Semantic Code Indexer
Parse codebases with tree-sitter, extract focal functions with nested call graphs, and perform bottom-up summarization using actual source code and callee context. Create the db in the .deeptest/ folder.
Complete Workflow
Step 1: Build Focal Function Call Graph
python scripts/build_focal.py \ --focal "DnsQueryEx" \ --file "querystub.c" \ --project ~/dns_full \ --db dns.db
Step 2: Bottom-Up Summarization and pre-/post-condition Annotation [long running task]
This step involves bottom up summarization, up the call graph, using actual source code and callee summaries to build context. Follow the instructions exactly, this is a long running task where you need to iteratively call scripts. Do not attempt to optimize by writing your own scripts to speed up the process.

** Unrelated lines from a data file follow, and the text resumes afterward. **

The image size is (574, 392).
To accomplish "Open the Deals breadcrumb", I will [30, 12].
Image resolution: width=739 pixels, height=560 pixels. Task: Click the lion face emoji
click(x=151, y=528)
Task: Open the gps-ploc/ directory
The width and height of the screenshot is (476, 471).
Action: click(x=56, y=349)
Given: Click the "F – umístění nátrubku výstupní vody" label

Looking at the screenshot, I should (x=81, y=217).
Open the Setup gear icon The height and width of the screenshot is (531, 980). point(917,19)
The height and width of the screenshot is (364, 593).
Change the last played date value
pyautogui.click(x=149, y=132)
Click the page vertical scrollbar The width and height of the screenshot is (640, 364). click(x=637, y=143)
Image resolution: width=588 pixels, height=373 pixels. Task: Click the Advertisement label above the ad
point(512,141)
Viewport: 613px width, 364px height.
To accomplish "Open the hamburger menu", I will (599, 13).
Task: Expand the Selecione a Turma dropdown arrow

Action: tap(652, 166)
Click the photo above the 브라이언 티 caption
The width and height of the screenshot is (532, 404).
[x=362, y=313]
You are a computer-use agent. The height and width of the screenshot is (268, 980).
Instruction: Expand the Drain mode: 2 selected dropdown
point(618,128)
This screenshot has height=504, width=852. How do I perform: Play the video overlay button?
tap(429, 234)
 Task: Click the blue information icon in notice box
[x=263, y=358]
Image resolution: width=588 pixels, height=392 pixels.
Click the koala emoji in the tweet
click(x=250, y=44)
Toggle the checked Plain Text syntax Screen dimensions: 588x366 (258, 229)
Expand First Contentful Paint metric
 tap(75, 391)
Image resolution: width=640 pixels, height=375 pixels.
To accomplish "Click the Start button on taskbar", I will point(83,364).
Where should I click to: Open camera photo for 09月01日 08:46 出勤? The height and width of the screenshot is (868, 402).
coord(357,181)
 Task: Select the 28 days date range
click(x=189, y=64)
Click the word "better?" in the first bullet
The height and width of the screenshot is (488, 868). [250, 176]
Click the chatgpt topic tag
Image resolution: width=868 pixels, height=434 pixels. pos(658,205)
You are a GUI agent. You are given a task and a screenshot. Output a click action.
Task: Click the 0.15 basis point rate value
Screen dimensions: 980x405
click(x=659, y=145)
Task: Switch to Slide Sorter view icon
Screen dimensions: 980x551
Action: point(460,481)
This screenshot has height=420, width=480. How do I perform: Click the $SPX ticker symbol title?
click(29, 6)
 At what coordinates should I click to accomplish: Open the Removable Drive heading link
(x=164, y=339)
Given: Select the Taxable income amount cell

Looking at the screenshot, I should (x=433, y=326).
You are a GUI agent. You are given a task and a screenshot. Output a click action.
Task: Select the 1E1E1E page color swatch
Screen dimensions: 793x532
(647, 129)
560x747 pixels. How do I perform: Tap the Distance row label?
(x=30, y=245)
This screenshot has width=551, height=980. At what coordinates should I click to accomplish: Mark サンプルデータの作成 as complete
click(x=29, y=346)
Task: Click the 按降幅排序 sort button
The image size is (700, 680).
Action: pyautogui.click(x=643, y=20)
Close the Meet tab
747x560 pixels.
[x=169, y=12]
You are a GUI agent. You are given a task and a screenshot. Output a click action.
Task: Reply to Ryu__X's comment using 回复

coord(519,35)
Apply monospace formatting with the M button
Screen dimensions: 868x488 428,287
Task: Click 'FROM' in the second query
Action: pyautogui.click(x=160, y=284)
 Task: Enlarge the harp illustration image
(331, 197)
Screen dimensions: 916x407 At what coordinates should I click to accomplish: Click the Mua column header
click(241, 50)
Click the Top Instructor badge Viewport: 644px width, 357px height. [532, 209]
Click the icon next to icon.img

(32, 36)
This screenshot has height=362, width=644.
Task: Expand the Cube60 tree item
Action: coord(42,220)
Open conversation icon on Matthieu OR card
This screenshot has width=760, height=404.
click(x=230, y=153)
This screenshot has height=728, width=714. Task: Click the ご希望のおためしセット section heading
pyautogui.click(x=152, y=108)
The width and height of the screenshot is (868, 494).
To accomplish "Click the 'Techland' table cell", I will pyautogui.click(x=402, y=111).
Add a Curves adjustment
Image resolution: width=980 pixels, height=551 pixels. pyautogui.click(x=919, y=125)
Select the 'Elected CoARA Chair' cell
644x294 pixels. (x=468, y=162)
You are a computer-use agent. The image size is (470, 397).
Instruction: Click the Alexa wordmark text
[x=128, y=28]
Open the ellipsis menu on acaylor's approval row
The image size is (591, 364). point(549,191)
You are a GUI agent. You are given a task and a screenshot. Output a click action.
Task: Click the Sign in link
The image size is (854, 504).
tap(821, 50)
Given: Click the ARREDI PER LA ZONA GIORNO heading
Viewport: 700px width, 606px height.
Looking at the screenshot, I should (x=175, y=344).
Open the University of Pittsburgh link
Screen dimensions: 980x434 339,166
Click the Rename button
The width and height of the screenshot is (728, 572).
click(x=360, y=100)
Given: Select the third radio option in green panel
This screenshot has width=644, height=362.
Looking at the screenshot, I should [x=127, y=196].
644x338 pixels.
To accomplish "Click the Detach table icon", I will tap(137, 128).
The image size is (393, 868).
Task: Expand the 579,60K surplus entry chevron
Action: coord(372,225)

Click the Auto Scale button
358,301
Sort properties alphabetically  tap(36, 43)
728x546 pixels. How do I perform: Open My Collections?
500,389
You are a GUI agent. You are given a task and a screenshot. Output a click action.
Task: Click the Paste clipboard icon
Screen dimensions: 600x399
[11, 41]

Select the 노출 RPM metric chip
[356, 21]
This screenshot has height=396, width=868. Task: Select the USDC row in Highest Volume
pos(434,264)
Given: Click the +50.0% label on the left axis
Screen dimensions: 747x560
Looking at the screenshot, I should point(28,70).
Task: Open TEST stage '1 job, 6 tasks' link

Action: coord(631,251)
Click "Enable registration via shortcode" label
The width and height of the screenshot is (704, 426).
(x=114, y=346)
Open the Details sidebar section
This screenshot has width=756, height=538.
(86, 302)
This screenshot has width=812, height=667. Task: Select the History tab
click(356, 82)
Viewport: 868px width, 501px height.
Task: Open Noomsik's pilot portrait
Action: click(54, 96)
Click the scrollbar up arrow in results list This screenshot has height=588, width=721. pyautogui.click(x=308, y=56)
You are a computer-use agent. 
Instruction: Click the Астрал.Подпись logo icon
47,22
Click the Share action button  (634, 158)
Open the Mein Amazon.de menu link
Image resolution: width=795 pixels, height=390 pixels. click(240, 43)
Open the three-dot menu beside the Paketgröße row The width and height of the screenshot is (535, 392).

Step 2a: Get next function to summarize
Find the next function to summarize
python scripts/summarizer.py --db dns.db --project ~/dns_full next
{
"status": "needs_summary",
"function": "LogError",
"file": "/home/user/dns_full/log.cpp",
"source_code": "void LogError(const char* fmt, ...) {\n va_list args;\n va_start(args, fmt);\n fnsVaLog(LOG_ERROR, fmt, args);\n va_end(args);\n}",
"callees": [
{
"function": "va_start",
"summary": "Initializes variable argument list processing"
},
{
"function": "fnsVaLog",
"summary": "Core logging function that formats messages with va_list"
},
{
"function": "va_end",
"summary": "Cleans up variable argument processing"
}
]
}
You have:
- •✅ Actual source code of
LogError - •✅ Summaries of all callees
Read the code! You can see it:
- •Takes variable arguments (
...) - •Initializes va_list with
va_start - •Calls
fnsVaLogwith LOG_ERROR level - •Cleans up with
va_end
Write a summary using this context and update the database:
Tips for Good Summaries
Summary Format: Write a concise paragraph summary covering the function's purpose, how outputs depend on inputs, any global or shared state it reads or mutates, and which callees have side effects, can fail, or contain complex branching that a test might need to exercise. Focus on these aspects:
- •Function's purpose - What does it do?
- •Input/output relationship - How outputs depend on inputs
- •State mutations - Any global or shared state it reads or mutates
- •Callee behavior - Which callees have side effects, can fail, or contain complex branching that a test might need to exercise
Best Practices:
- •Actually read the source code - Don't just rely on function names
- •Use callee summaries - They tell you what dependencies do and their important behaviors
- •Look for control flow - Loops, conditions, error handling
- •Note side effects - File I/O, global state, logging, network calls
- •Be specific - "Validates X by checking Y" not "Validates input"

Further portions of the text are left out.